Wyniki śledztwa mogą mieć istotny wpływ na opinię publiczną. Dziś mało kto w Niemczech uważa, że za wysadzeniem rurociągów stoi Moskwa. Scholz deklaruje, że sprawa musi zostać wyjaśniona, nawet jeśli wynik dochodzenia „miałby nam się nie spodobać”. Wydaje mi się, że jeżeli dowiedziono by, że w jakiś sposób zamieszane w zamach były Ukraina lub państwa zachodnie, wzmocniłoby to zwolenników współpracy z Gazpromem i tych, którzy chcą widzieć w interesach z Rosją realizację suwerennego interesu narodowego Niemiec. Zamiast o błędnej polityce wpychania kraju w zależność od Rosji, której wyrazem była budowa dwóch rurociągów transbałtyckich, mogłyby się pojawić postulaty walki o odszkodowania dla niemieckich firm czy żądania sfinansowania odbudowy infrastruktury.

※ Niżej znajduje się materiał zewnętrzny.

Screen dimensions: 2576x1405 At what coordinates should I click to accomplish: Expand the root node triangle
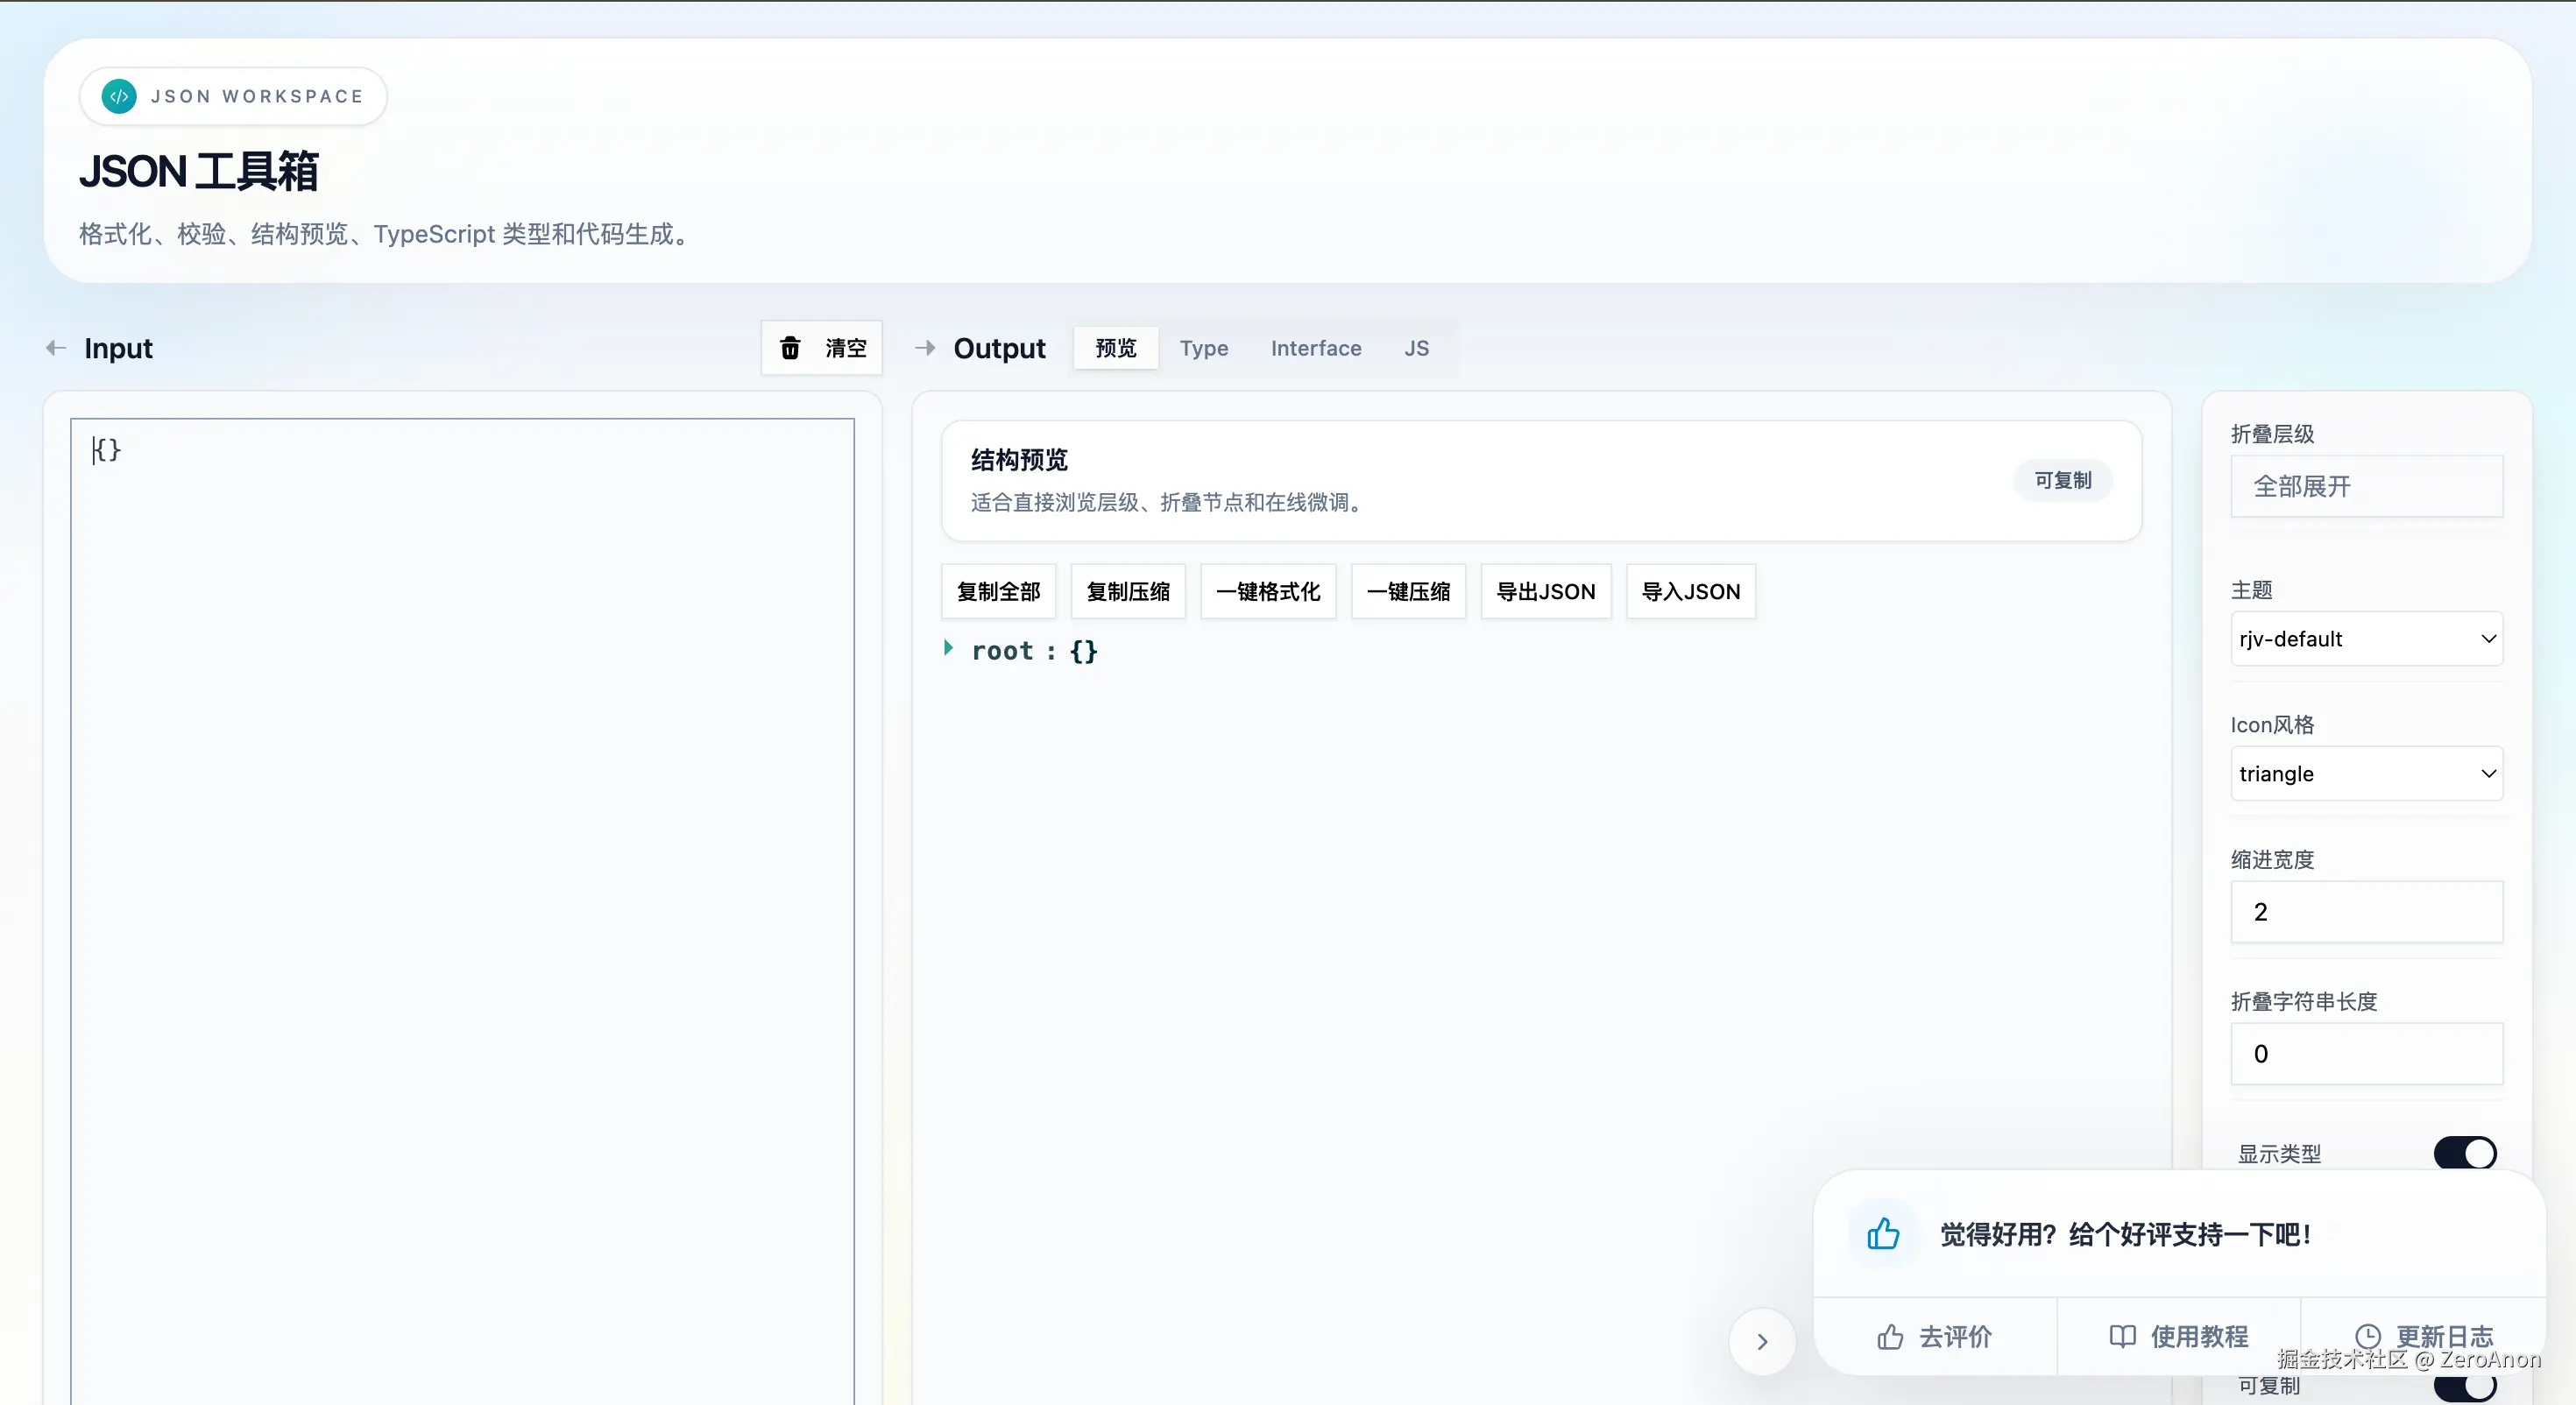(948, 648)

Opory niemieckiego establishmentu wobec zerwania z Rosją widać też w dziedzinie ropy naftowej. Mimo przyjęcia odpowiednich przepisów nie zdecydowano się na sprzedaż objętych zarządem komisarycznym aktywów Rosnieftu, na czele z rafinerią w Schwedt, mimo że – jak deklaruje strona polska – otworzyłoby to drogę do zwiększenia dostaw ropy przez gdański naftoport. Niemcy sprowadzają za to ropę kazachską, z czego korzyści w postaci opłat tranzytowych czerpie rosyjski operator Przyjaźni.

To duża plama na honorze niemieckiego Zeitenwende, którą trudno racjonalnie wytłumaczyć. Mówi się o obawach przed konsekwencjami prawnymi, ale Rosnieft skarżył już niemieckie decyzje dotyczące odebrania mu kontroli nad niemieckimi aktywami i wszystkie sprawy przegrał. Z powodzeniem przećwiczono też ścieżkę nacjonalizacji rosyjskich aktywów na spółce Gazprom Germania, która kontrolowała kluczowe magazyny gazu. Oczekiwanie Polski, dotyczące pozbawienia Rosjan udziałów w rafinerii, wydaje się całkowicie zrozumiałe – tym bardziej że jest to jednostka istotna dla zaopatrzenia w paliwa zachodniej Polski.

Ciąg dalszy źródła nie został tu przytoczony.